_Assignment_. Every entry below needs to be printed again exactly, with its pictures left out.

[Stored items]

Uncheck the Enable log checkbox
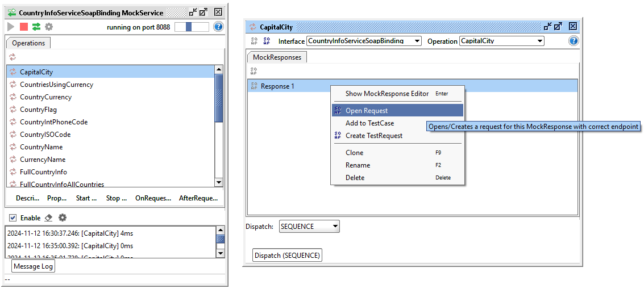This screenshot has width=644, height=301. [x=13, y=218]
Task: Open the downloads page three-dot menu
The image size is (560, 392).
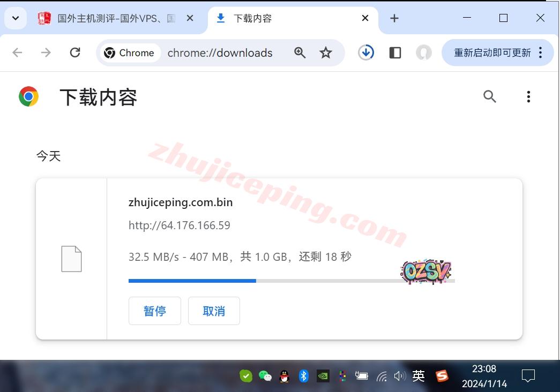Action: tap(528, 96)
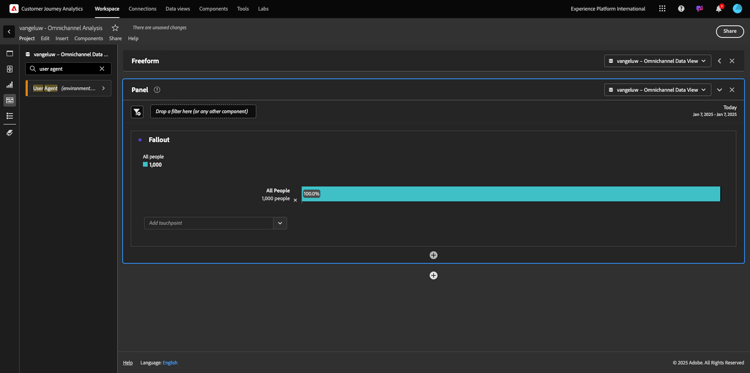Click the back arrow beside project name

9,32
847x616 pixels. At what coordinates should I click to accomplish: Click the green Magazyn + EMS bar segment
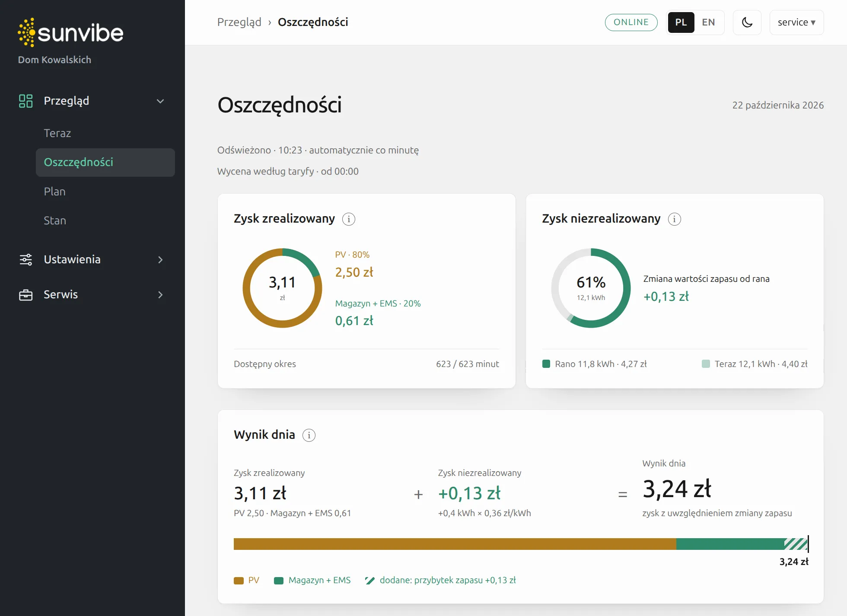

_Answer to the exercise_.
Uncheck the Enable log checkbox
This screenshot has width=644, height=301. [x=13, y=218]
Task: Open the downloads page three-dot menu
The image size is (560, 392).
Action: tap(528, 96)
Click the back arrow beside project name

9,32
847x616 pixels. At what coordinates should I click to accomplish: Click the green Magazyn + EMS bar segment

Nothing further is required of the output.